Earlier scenes in the play will no doubt draw comparisons to Downton Abbey. Though the action takes entirely upstairs, the class system is obviously fodder.

Though clearly pegged as a villain, Andrew Ryan’s forebear in George Bernard Shaw’s Major Barbara may be less so. Industrialist Andrew Undershaft is just as opinionated, but a dollop of dastardly likability and convincing logic does leave us, witting or not, questioning morality, religion, and the machinations of political systems. A.C.T. (American Conservatory Theater) in San Francisco have smartly “re-imaged” the classic play. At the premiere last evening, the themes that Shaw so presciently explored in 1905 came crashing across the audience like so many tidal waves. Or, maybe, that was a series of relentless, mind numbing explosions; our craniums were at the Irish playwright’s mercy.
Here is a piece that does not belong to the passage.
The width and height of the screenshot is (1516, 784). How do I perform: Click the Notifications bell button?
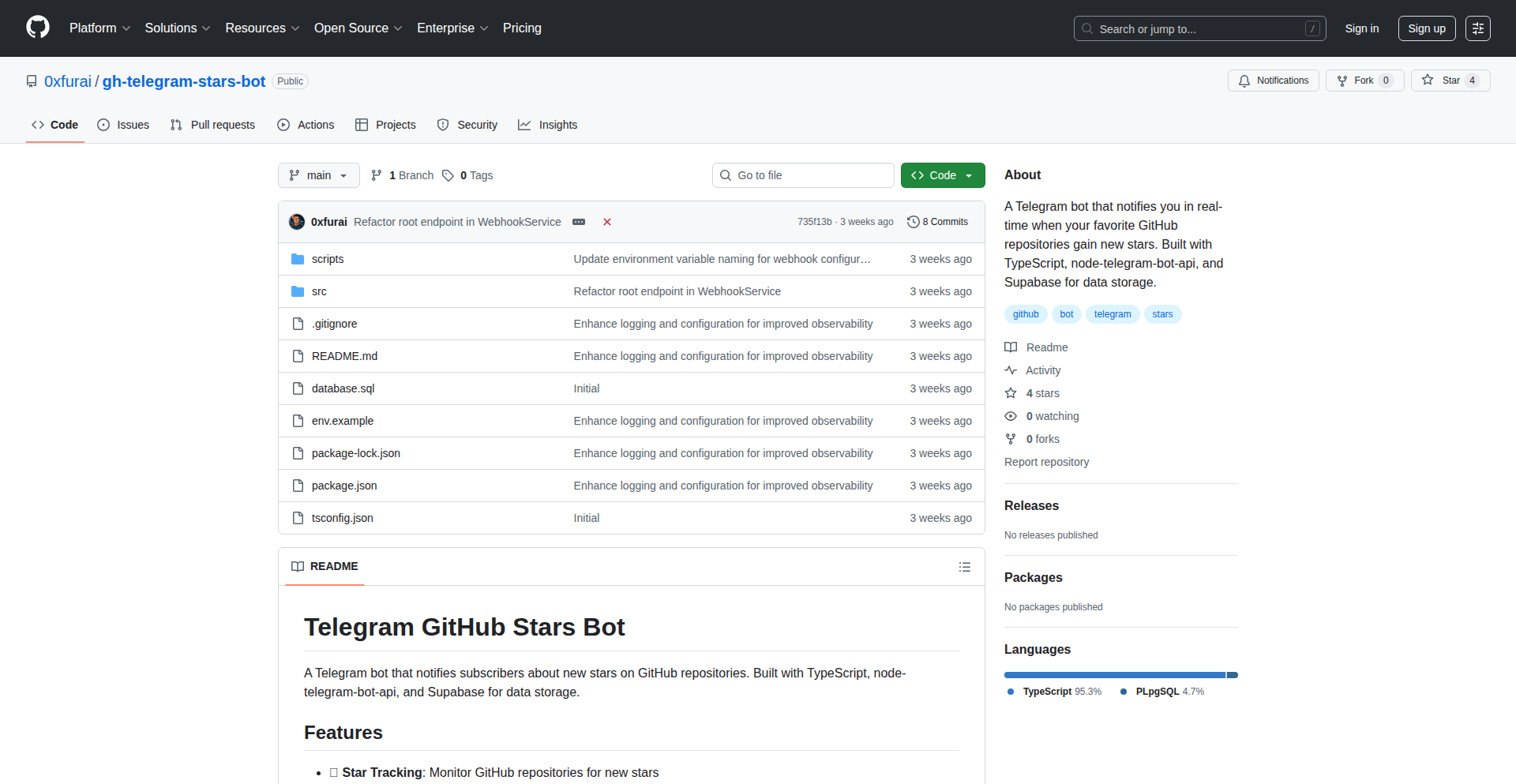coord(1273,81)
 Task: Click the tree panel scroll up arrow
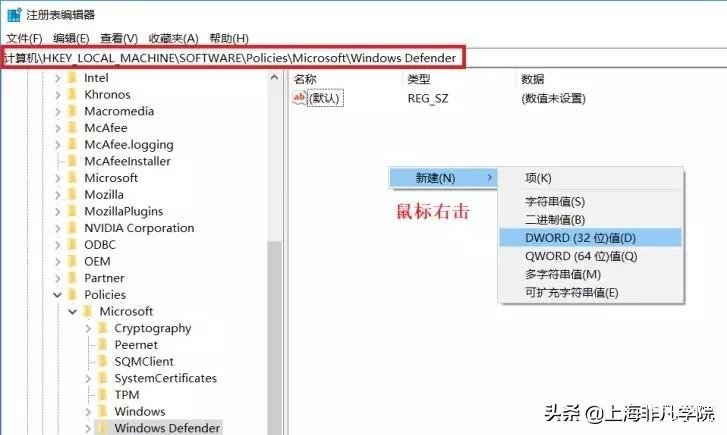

His counterpart didn’t stand a chance. Turns out his daughter, an idealist and savior to the poor, is simply no match. I wonder if Shaw intended the playing field to be so lopsided? He’s been described as an “ardent” socialist and yet in his dialog he creates such a compelling force in Undershaft that we can’t help but think there’s merit in the supposition: is charity and government ultimately not bought and paid for big business? Enterprise. Profits. That’s what moves the world forward, much as we’d prefer to believe otherwise. Or, as he responds when asked to describe his religion: money and gunpowder. By elevating the central figure in this play, however, Shaw gives us a caricature suitable for satire.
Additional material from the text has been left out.